Cardiac autonomic tone
Cardiac autonomic tone is derived from beat to beat measurements of the time intervals between successive QRS intervals, specifically RR intervals. Measurement of HRV provides direct insight into abnormalities of the autonomic nervous system, which consists of the sympathetic nervous system (SNS) and the parasympathetic (vagal) nervous system (PNS) limbs [7, 11, 12]. HRV assesses the dynamic interaction and balance between the SNS and PNS at the level of the heart, overall providing a measure of cardiac autonomic competence [11, 12]. The a priori main outcomes of interest are measures of the frequency domain as these parameters are direct measures of cardiac autonomic tone  and are most commonly described in the ESKD study population [10, 13–15]. No one parameter of HRV has been established as superior in regards to their predictive ability as surrogate markers for adverse cardiovascular events [7, 16–19].

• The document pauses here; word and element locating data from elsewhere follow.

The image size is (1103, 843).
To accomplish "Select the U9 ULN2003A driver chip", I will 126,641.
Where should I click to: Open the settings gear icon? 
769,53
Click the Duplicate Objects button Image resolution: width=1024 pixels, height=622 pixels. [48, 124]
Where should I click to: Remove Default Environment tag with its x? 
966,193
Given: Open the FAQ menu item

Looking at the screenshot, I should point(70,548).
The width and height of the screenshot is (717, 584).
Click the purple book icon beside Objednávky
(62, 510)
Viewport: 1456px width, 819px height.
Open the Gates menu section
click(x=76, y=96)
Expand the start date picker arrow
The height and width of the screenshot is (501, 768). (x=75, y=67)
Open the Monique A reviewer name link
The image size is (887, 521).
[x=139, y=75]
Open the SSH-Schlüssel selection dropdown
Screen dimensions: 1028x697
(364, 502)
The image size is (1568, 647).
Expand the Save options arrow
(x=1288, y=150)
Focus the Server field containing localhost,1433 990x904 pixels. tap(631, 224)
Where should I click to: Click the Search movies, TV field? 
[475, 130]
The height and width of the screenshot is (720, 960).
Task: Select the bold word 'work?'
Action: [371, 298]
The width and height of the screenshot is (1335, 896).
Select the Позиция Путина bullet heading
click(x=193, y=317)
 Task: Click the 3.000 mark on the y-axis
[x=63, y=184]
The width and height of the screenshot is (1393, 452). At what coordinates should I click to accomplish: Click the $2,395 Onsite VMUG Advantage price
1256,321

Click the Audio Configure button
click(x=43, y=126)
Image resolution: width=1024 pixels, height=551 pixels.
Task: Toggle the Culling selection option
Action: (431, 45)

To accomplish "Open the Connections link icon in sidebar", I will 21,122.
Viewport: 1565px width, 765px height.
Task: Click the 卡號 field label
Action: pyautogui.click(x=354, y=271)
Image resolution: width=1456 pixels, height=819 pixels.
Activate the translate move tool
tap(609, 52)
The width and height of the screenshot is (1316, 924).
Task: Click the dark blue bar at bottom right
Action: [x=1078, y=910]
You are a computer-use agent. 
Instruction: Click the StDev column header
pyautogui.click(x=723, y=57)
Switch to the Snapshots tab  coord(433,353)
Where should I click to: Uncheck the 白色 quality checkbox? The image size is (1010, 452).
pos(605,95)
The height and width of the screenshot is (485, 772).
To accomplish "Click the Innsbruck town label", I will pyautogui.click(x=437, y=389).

Decreased HRV is associated with an increased risk of arrhythmias and cardiac death in both the general population  and patients with ESKD on dialysis [8, 9, 12–15]. Further, alterations in HRV occur more frequently in dialysis patients and corresponds with an increased risk of SCD and cardiovascular mortality [9, 13]. In a study of 30 ESKD patients, 53% had autonomic dysfunction, in which 40% was isolated to the vagal (PNS) limb and 13% had combined sympathetic and vagal dysfunction . Similarly, HRV findings in a study of 239 hemodialysis patients demonstrated drastic sympathetic over-activity and vagal withdrawal . Another study of 383 patients with ESKD on hemodialysis found that impaired cardiac autonomic tone was independently associated with an increased risk of all-cause and cardiovascular death after adjustment for traditional cardiovascular risk factors . Although HRV is a surrogate measurement, it has been established as an important and validated, non-invasive measure of cardiovascular-related mortality risk in the ESKD population [12, 13, 20, 21]. Consequently, interventions enhancing measures of HRV, and therefore influencing cardiac autonomic control, could potentially have considerable survival benefits in the high-risk ESKD patient population.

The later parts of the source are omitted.